== WHAT NEEDS TO BE DONE ==
Give back the full data character for character.

== Records from a collection ==
+++

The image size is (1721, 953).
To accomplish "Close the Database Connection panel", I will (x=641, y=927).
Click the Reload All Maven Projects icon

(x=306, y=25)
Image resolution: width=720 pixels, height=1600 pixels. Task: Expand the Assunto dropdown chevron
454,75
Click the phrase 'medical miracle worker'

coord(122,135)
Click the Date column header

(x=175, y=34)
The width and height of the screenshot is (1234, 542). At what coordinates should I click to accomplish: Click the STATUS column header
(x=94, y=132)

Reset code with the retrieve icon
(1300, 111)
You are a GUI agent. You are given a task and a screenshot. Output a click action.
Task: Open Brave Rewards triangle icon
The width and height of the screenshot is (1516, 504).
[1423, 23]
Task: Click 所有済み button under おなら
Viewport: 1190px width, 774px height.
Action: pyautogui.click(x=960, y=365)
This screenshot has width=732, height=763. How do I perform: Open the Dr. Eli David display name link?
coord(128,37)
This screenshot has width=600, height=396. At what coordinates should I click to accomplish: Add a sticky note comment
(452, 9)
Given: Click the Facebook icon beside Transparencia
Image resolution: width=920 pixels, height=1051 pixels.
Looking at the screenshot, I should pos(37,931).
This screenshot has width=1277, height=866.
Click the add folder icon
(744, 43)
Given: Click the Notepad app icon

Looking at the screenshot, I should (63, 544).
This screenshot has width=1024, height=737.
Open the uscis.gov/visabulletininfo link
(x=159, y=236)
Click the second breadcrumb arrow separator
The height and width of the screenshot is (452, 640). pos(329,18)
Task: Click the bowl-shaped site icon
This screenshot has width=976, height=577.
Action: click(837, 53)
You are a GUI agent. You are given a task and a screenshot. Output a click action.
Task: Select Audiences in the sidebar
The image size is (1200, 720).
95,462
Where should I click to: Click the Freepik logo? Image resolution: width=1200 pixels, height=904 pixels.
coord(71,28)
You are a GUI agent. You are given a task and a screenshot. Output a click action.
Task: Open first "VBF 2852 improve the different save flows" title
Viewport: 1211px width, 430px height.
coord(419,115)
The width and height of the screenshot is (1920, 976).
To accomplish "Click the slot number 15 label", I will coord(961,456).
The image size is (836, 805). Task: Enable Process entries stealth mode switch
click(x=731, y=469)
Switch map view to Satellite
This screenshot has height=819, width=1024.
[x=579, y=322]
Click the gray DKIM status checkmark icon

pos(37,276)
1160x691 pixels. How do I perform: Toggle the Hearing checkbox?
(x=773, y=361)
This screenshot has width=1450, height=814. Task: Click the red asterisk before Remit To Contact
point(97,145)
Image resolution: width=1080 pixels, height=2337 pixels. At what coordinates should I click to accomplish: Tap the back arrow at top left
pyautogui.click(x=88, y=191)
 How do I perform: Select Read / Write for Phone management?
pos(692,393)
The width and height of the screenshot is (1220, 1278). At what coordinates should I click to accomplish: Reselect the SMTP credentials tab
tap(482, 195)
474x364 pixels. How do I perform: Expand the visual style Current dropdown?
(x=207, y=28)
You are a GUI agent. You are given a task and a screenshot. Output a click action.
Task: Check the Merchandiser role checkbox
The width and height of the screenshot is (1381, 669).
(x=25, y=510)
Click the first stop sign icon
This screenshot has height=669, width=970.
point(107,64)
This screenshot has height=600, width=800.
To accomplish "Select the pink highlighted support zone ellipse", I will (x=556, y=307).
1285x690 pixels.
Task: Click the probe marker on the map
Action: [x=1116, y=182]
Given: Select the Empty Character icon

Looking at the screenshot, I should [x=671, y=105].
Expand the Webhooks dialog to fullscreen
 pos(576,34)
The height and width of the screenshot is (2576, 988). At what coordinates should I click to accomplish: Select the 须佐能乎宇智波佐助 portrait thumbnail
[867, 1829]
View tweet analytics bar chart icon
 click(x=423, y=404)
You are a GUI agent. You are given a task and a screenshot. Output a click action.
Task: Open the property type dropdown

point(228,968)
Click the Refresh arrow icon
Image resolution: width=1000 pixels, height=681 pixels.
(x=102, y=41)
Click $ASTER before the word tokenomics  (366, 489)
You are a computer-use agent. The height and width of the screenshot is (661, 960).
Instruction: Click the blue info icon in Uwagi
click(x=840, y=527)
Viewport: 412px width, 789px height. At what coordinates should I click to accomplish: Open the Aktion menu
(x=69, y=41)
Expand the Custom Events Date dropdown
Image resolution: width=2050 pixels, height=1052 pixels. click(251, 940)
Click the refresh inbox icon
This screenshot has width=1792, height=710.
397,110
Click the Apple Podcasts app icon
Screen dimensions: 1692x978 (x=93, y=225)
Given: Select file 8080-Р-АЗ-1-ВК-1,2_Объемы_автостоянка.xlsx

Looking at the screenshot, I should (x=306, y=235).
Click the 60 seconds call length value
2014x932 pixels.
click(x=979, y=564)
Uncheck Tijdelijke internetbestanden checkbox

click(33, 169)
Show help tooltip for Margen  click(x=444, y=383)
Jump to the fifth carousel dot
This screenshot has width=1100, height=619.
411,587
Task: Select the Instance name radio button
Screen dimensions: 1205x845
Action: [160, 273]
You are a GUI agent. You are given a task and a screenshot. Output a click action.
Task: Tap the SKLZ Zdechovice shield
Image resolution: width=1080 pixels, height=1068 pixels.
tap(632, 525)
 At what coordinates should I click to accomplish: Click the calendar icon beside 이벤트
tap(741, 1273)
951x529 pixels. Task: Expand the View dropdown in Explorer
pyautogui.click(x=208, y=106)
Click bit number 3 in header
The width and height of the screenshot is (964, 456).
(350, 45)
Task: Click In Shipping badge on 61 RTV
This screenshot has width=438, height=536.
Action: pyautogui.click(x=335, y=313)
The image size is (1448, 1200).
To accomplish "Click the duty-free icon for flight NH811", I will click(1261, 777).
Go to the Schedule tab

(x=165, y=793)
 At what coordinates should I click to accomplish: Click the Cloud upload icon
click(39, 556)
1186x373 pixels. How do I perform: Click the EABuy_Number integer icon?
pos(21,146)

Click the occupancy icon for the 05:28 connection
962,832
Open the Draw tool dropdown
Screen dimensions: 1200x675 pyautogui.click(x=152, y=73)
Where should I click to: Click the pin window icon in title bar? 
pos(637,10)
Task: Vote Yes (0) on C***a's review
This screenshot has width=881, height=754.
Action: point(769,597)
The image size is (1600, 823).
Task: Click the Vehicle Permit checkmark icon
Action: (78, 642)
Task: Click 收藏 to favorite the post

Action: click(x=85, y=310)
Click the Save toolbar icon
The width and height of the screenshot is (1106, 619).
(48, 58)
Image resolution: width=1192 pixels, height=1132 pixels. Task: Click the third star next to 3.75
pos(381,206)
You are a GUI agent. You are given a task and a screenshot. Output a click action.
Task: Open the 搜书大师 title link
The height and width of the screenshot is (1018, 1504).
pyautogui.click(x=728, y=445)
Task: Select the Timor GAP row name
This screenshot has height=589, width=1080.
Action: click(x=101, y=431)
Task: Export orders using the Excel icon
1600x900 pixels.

+++

== ANSWER BELOW ==
The image size is (1721, 953).
To accomplish "Close the Database Connection panel", I will (x=641, y=927).
Click the Reload All Maven Projects icon

(x=306, y=25)
Image resolution: width=720 pixels, height=1600 pixels. Task: Expand the Assunto dropdown chevron
454,75
Click the phrase 'medical miracle worker'

coord(122,135)
Click the Date column header

(x=175, y=34)
The width and height of the screenshot is (1234, 542). At what coordinates should I click to accomplish: Click the STATUS column header
(x=94, y=132)

Reset code with the retrieve icon
(1300, 111)
You are a GUI agent. You are given a task and a screenshot. Output a click action.
Task: Open Brave Rewards triangle icon
The width and height of the screenshot is (1516, 504).
[1423, 23]
Task: Click 所有済み button under おなら
Viewport: 1190px width, 774px height.
Action: pyautogui.click(x=960, y=365)
This screenshot has width=732, height=763. How do I perform: Open the Dr. Eli David display name link?
coord(128,37)
This screenshot has width=600, height=396. At what coordinates should I click to accomplish: Add a sticky note comment
(452, 9)
Given: Click the Facebook icon beside Transparencia
Image resolution: width=920 pixels, height=1051 pixels.
Looking at the screenshot, I should pos(37,931).
This screenshot has width=1277, height=866.
Click the add folder icon
(744, 43)
Given: Click the Notepad app icon

Looking at the screenshot, I should (63, 544).
This screenshot has width=1024, height=737.
Open the uscis.gov/visabulletininfo link
(x=159, y=236)
Click the second breadcrumb arrow separator
The height and width of the screenshot is (452, 640). pos(329,18)
Task: Click the bowl-shaped site icon
This screenshot has width=976, height=577.
Action: click(837, 53)
You are a GUI agent. You are given a task and a screenshot. Output a click action.
Task: Select Audiences in the sidebar
The image size is (1200, 720).
95,462
Where should I click to: Click the Freepik logo? Image resolution: width=1200 pixels, height=904 pixels.
coord(71,28)
You are a GUI agent. You are given a task and a screenshot. Output a click action.
Task: Open first "VBF 2852 improve the different save flows" title
Viewport: 1211px width, 430px height.
coord(419,115)
The width and height of the screenshot is (1920, 976).
To accomplish "Click the slot number 15 label", I will coord(961,456).
The image size is (836, 805). Task: Enable Process entries stealth mode switch
click(x=731, y=469)
Switch map view to Satellite
This screenshot has height=819, width=1024.
[x=579, y=322]
Click the gray DKIM status checkmark icon

pos(37,276)
1160x691 pixels. How do I perform: Toggle the Hearing checkbox?
(x=773, y=361)
This screenshot has width=1450, height=814. Task: Click the red asterisk before Remit To Contact
point(97,145)
Image resolution: width=1080 pixels, height=2337 pixels. At what coordinates should I click to accomplish: Tap the back arrow at top left
pyautogui.click(x=88, y=191)
 How do I perform: Select Read / Write for Phone management?
pos(692,393)
The width and height of the screenshot is (1220, 1278). At what coordinates should I click to accomplish: Reselect the SMTP credentials tab
tap(482, 195)
474x364 pixels. How do I perform: Expand the visual style Current dropdown?
(x=207, y=28)
You are a GUI agent. You are given a task and a screenshot. Output a click action.
Task: Check the Merchandiser role checkbox
The width and height of the screenshot is (1381, 669).
(x=25, y=510)
Click the first stop sign icon
This screenshot has height=669, width=970.
point(107,64)
This screenshot has height=600, width=800.
To accomplish "Select the pink highlighted support zone ellipse", I will (x=556, y=307).
1285x690 pixels.
Task: Click the probe marker on the map
Action: [x=1116, y=182]
Given: Select the Empty Character icon

Looking at the screenshot, I should [x=671, y=105].
Expand the Webhooks dialog to fullscreen
 pos(576,34)
The height and width of the screenshot is (2576, 988). At what coordinates should I click to accomplish: Select the 须佐能乎宇智波佐助 portrait thumbnail
[867, 1829]
View tweet analytics bar chart icon
 click(x=423, y=404)
You are a GUI agent. You are given a task and a screenshot. Output a click action.
Task: Open the property type dropdown

point(228,968)
Click the Refresh arrow icon
Image resolution: width=1000 pixels, height=681 pixels.
(x=102, y=41)
Click $ASTER before the word tokenomics  (366, 489)
You are a computer-use agent. The height and width of the screenshot is (661, 960).
Instruction: Click the blue info icon in Uwagi
click(x=840, y=527)
Viewport: 412px width, 789px height. At what coordinates should I click to accomplish: Open the Aktion menu
(x=69, y=41)
Expand the Custom Events Date dropdown
Image resolution: width=2050 pixels, height=1052 pixels. click(251, 940)
Click the refresh inbox icon
This screenshot has width=1792, height=710.
397,110
Click the Apple Podcasts app icon
Screen dimensions: 1692x978 (x=93, y=225)
Given: Select file 8080-Р-АЗ-1-ВК-1,2_Объемы_автостоянка.xlsx

Looking at the screenshot, I should (x=306, y=235).
Click the 60 seconds call length value
2014x932 pixels.
click(x=979, y=564)
Uncheck Tijdelijke internetbestanden checkbox

click(33, 169)
Show help tooltip for Margen  click(x=444, y=383)
Jump to the fifth carousel dot
This screenshot has width=1100, height=619.
411,587
Task: Select the Instance name radio button
Screen dimensions: 1205x845
Action: [160, 273]
You are a GUI agent. You are given a task and a screenshot. Output a click action.
Task: Tap the SKLZ Zdechovice shield
Image resolution: width=1080 pixels, height=1068 pixels.
tap(632, 525)
 At what coordinates should I click to accomplish: Click the calendar icon beside 이벤트
tap(741, 1273)
951x529 pixels. Task: Expand the View dropdown in Explorer
pyautogui.click(x=208, y=106)
Click bit number 3 in header
The width and height of the screenshot is (964, 456).
(350, 45)
Task: Click In Shipping badge on 61 RTV
This screenshot has width=438, height=536.
Action: pyautogui.click(x=335, y=313)
The image size is (1448, 1200).
To accomplish "Click the duty-free icon for flight NH811", I will click(1261, 777).
Go to the Schedule tab

(x=165, y=793)
 At what coordinates should I click to accomplish: Click the Cloud upload icon
click(39, 556)
1186x373 pixels. How do I perform: Click the EABuy_Number integer icon?
pos(21,146)

Click the occupancy icon for the 05:28 connection
962,832
Open the Draw tool dropdown
Screen dimensions: 1200x675 pyautogui.click(x=152, y=73)
Where should I click to: Click the pin window icon in title bar? 
pos(637,10)
Task: Vote Yes (0) on C***a's review
This screenshot has width=881, height=754.
Action: point(769,597)
The image size is (1600, 823).
Task: Click the Vehicle Permit checkmark icon
Action: (78, 642)
Task: Click 收藏 to favorite the post

Action: click(x=85, y=310)
Click the Save toolbar icon
The width and height of the screenshot is (1106, 619).
(48, 58)
Image resolution: width=1192 pixels, height=1132 pixels. Task: Click the third star next to 3.75
pos(381,206)
You are a GUI agent. You are given a task and a screenshot. Output a click action.
Task: Open the 搜书大师 title link
The height and width of the screenshot is (1018, 1504).
pyautogui.click(x=728, y=445)
Task: Select the Timor GAP row name
This screenshot has height=589, width=1080.
Action: click(x=101, y=431)
Task: Export orders using the Excel icon
1600x900 pixels.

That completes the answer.